(Foto Calvarese/SIR)

Di Susanna de Candia, Claudia Masini

“Uscire dal buio verso la luce” è un sogno diventato realtà per Zohra, giovane profuga afghana di 19 anni, fuggita con la sua famiglia in Pakistan e atterrata a Fiumicino nel pomeriggio di giovedì 10 luglio, grazie ad un volo speciale offerto dalla Ong Solidaire, proveniente da Islamabad, nell’ambito dei corridoi umanitari promossi dalla Comunità di Sant’Egidio. Il Terminal 5 dell’aeroporto di Fiumicino si è riempito di cori di benvenuto e dei sorrisi e sguardi carichi di aspettative dei 119 profughi provenienti dall’Afghanistan che hanno trascorso gli ultimi 4 anni in condizioni precarie come rifugiati in territorio pakistano. Tra loro prevalentemente donne con bambini, ma anche uomini e giovani che si sono ricongiunti con le loro famiglie.

◆ Compito da svolgere:
Prosegui il brano sull'arrivo dei profughi afghani a Fiumicino, riprendendo subito dopo la sua ultima frase.

◆ Dati forniti:
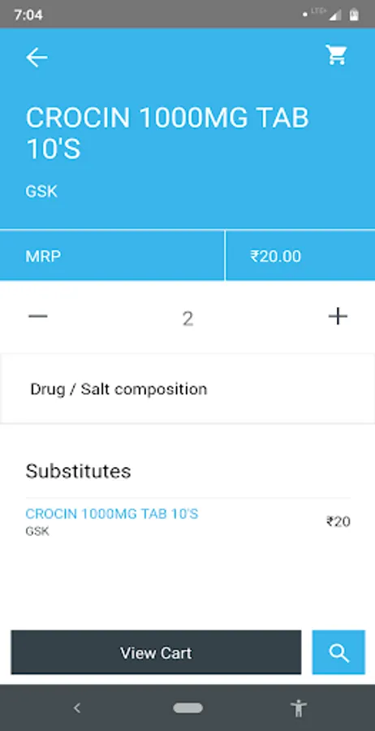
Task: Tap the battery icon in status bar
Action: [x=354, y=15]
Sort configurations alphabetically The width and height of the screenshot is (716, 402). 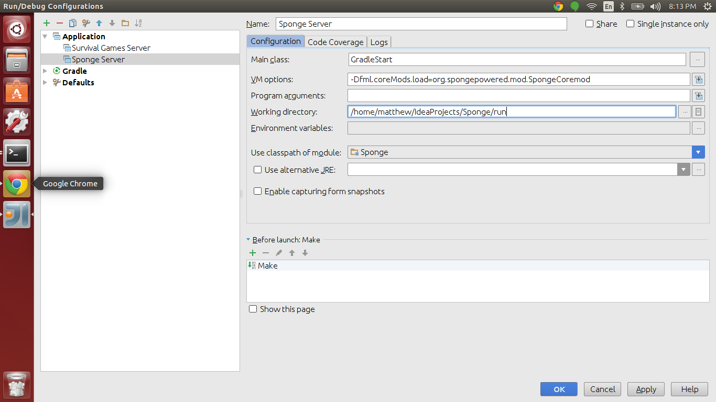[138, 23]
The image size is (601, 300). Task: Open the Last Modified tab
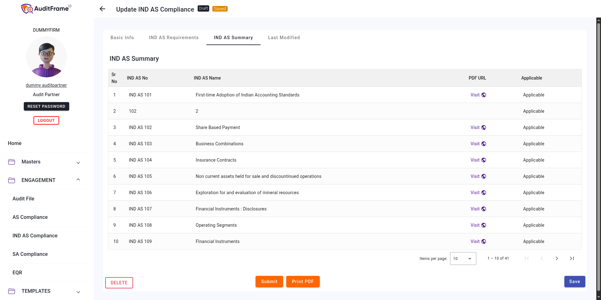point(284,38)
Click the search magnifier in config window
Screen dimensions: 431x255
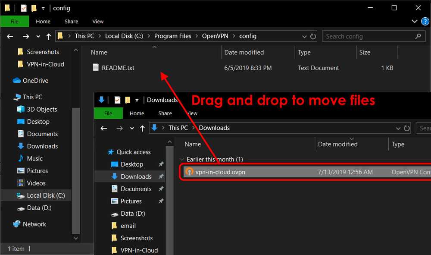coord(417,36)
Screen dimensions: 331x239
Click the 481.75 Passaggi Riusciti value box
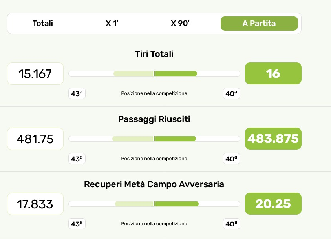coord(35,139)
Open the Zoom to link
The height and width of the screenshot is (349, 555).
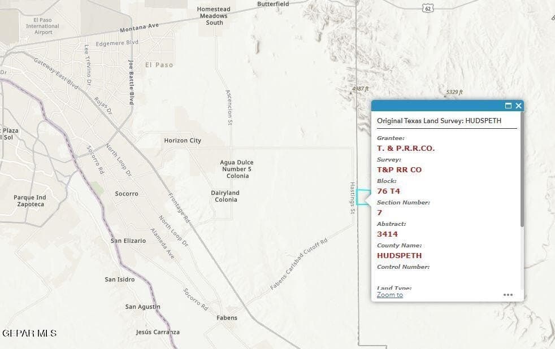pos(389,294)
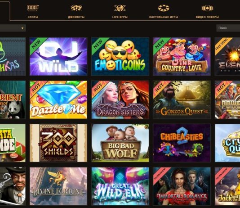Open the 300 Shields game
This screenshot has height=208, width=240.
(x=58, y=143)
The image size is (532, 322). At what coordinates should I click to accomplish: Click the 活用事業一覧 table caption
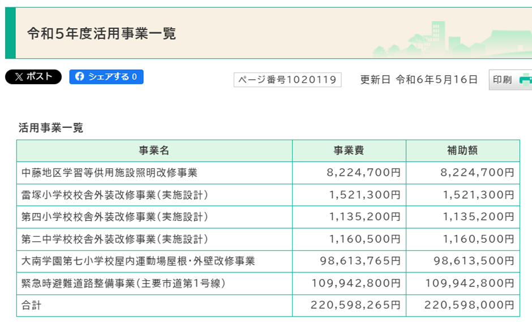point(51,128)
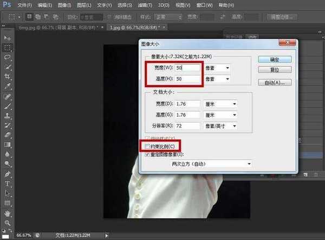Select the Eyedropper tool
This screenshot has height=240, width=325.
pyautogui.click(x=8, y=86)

◆ Risposta:
“Da quando i Talebani hanno preso il potere, hanno cominciato a mettere limiti alle nostre vite, alle vite delle donne, chiudendo prima le università, poi più avanti le scuole, poi i corsi e poi le attività lavorative” racconta Zohra, che all’epoca era un’adolescente con tanti sogni. Era il 15 agosto 2021 quando la vita del popolo afghano è cambiata radicalmente e la situazione è diventata sempre più critica, soprattutto per le donne sottoposte a continue restrizioni. “Io raccontavo quanto accadeva ogni giorno e pubblicavo” dichiara Zhora, che fa comprendere l’importanza della denuncia e della condivisione attraverso una rete di contatti. L’intraprendenza di questa giovane donna le ha permesso di ottenere una possibilità concreta di salvezza per lei e per i suoi familiari, sfidando enormi pericoli. “Appartengo all’etnia hazāra e sono di religione sciita” precisa Zohra, esponente di una minoranza afghana, sia etnica che religiosa, perseguitata duramente dai talebani fino alla pulizia etnica del 2001 e soprattutto negli ultimi 4 anni con il loro ritorno al potere.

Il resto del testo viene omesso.